Go through the lines below. Copy those with "computer".

Information supplied
• • •

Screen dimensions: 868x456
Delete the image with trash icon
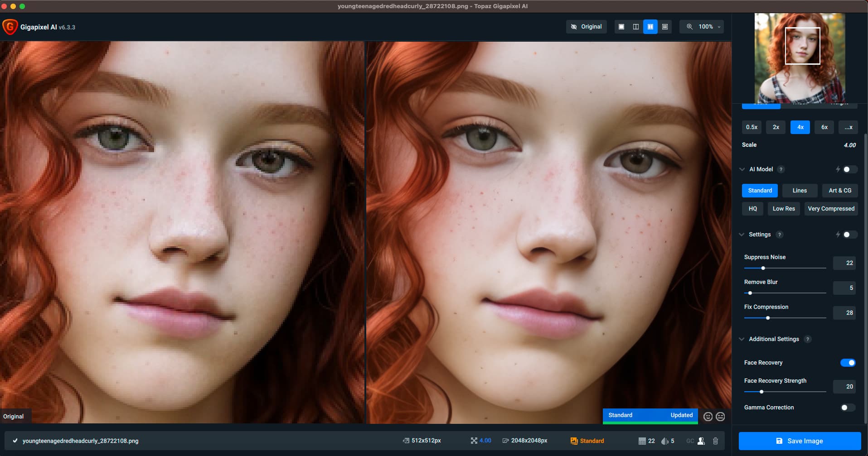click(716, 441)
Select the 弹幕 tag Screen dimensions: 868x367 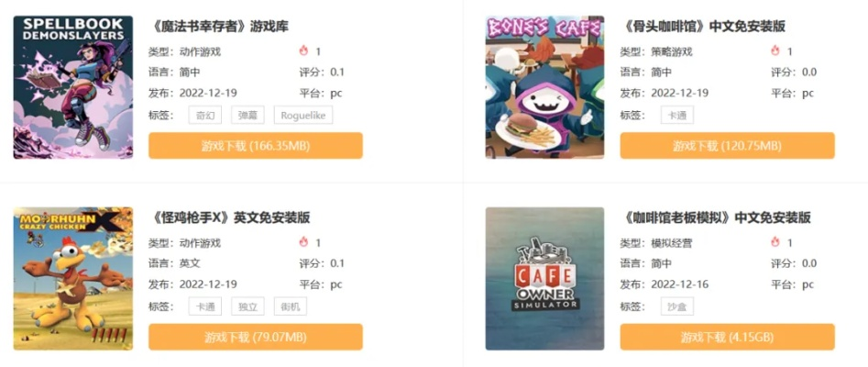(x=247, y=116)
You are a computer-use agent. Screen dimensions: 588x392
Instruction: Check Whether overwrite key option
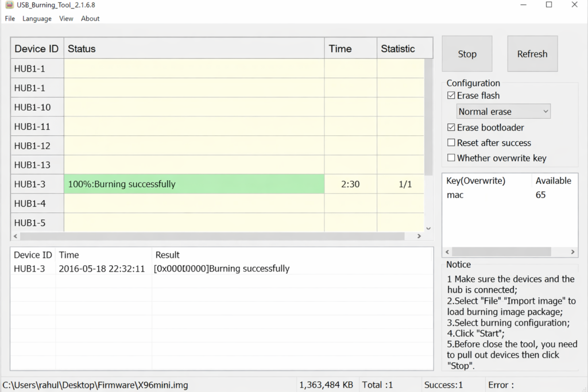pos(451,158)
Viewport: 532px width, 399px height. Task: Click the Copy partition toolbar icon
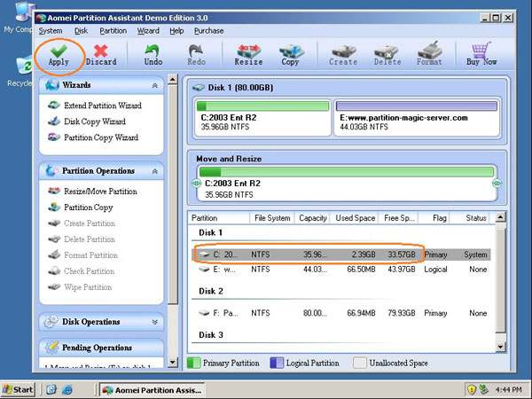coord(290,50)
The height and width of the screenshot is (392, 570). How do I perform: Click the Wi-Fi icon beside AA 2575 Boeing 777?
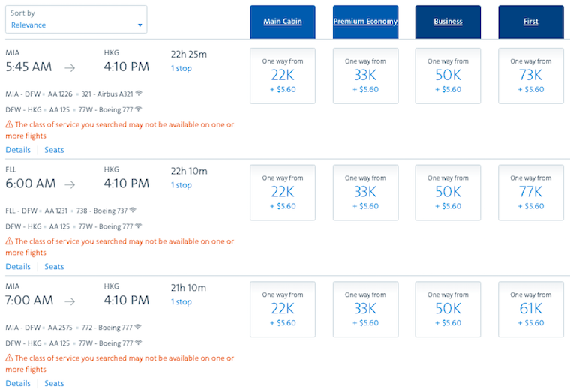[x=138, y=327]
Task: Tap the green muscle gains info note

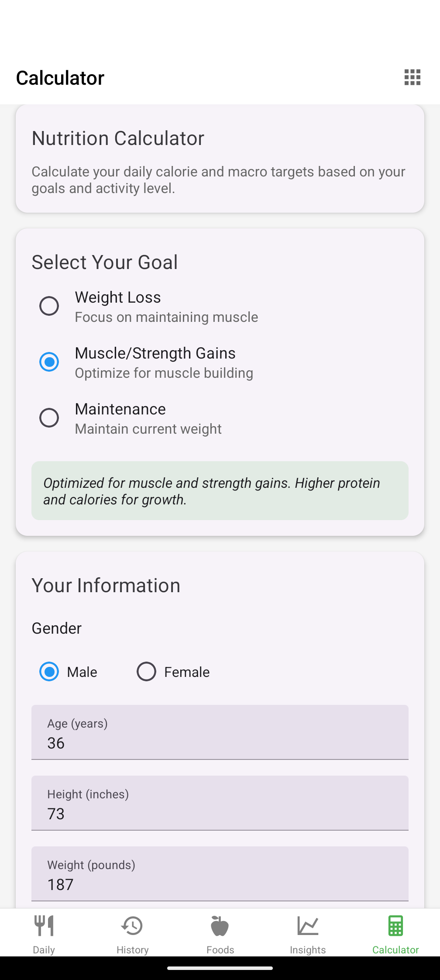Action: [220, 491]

• • •

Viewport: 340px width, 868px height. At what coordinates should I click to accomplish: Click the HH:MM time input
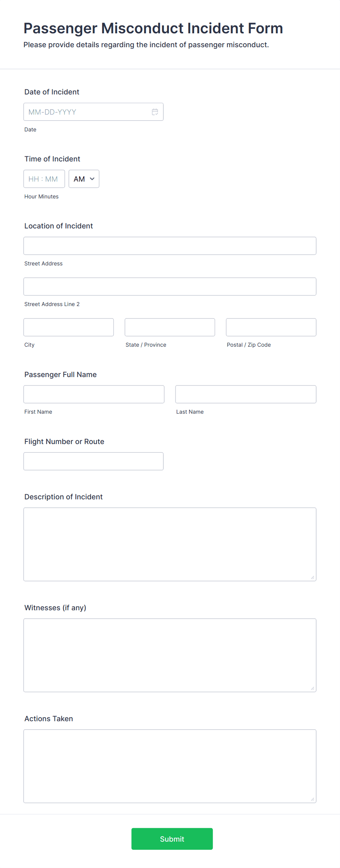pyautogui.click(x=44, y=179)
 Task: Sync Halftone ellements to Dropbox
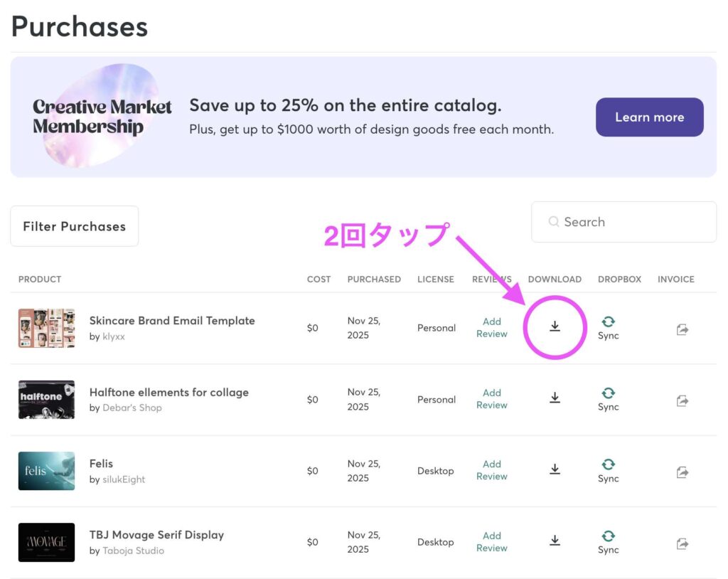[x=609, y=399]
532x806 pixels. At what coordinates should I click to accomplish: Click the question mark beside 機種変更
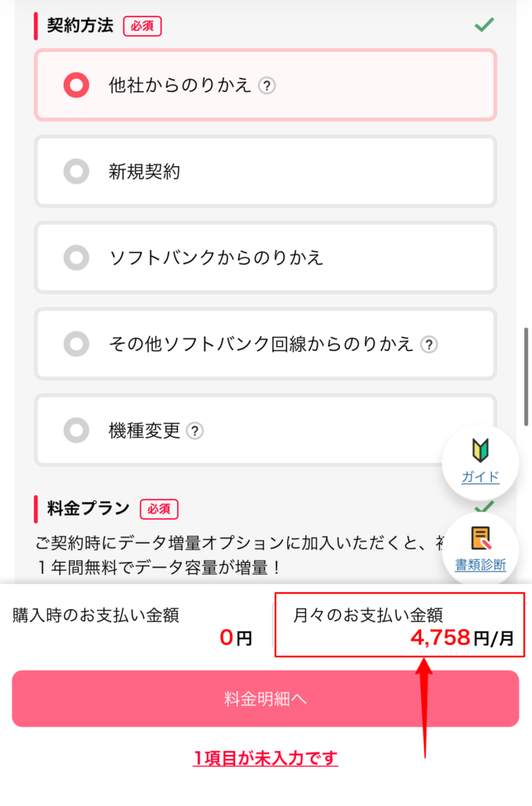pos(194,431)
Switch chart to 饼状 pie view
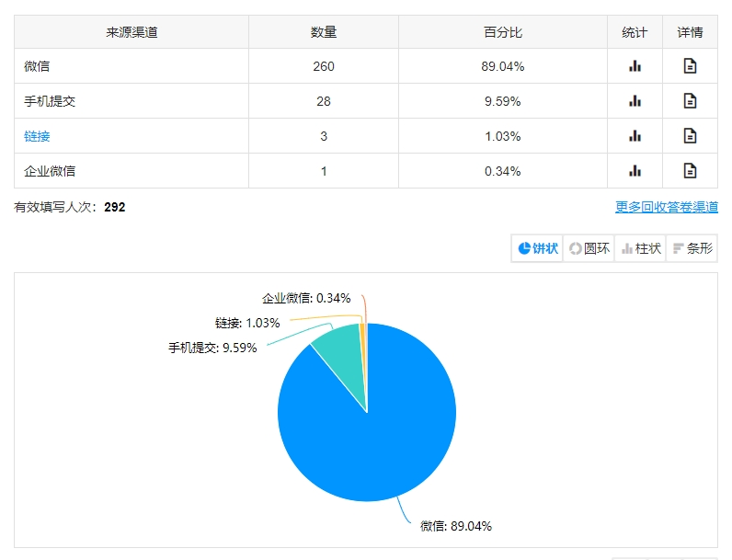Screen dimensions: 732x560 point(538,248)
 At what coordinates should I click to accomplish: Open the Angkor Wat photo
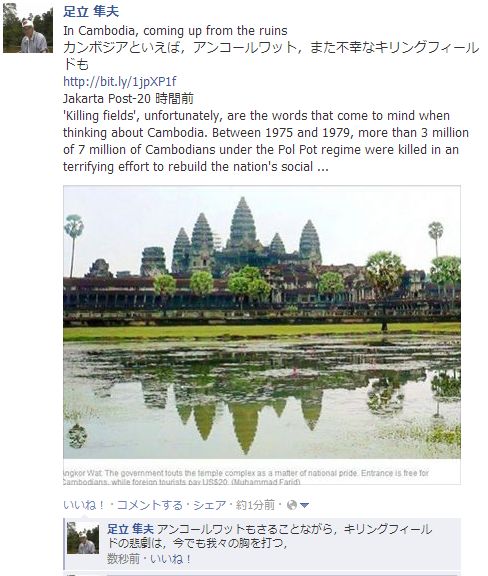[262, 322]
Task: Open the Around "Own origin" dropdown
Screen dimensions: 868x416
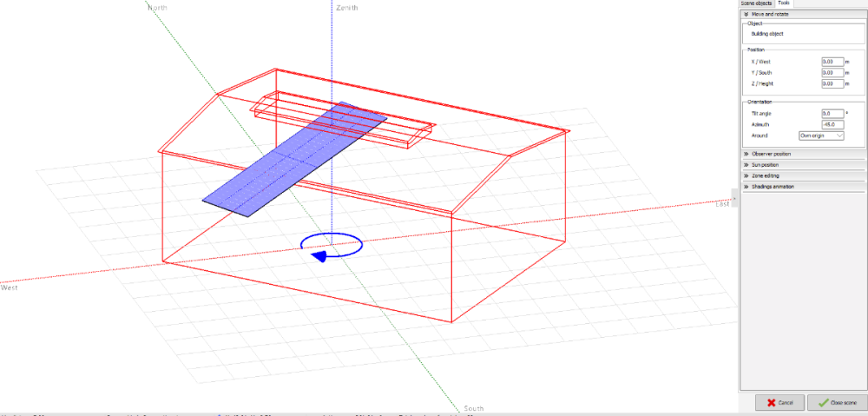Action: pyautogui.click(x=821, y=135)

• • •

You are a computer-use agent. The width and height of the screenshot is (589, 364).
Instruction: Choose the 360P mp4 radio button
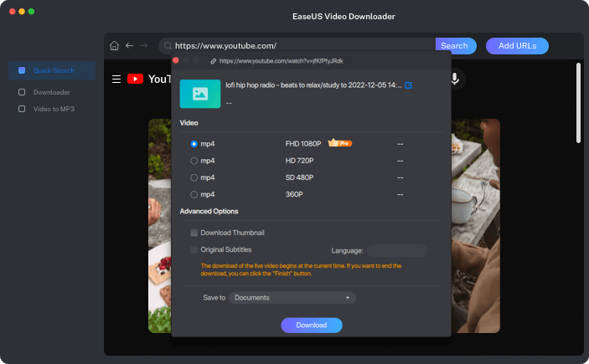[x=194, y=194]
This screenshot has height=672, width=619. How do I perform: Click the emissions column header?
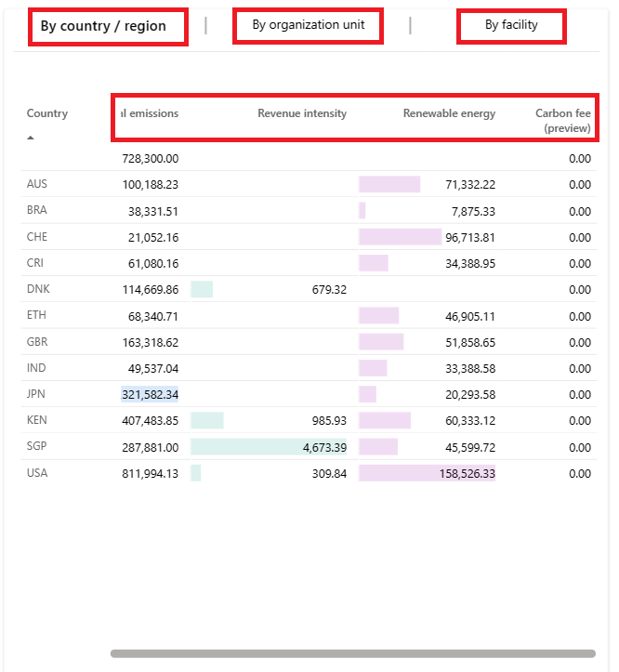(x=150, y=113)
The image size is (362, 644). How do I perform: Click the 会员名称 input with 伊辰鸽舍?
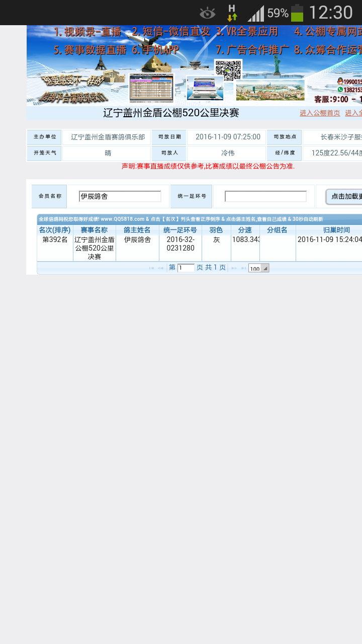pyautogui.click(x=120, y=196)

• • •

Expected answer
You are a computer-use agent. Screen dimensions: 588x392
You are a computer-use agent. The width and height of the screenshot is (589, 364).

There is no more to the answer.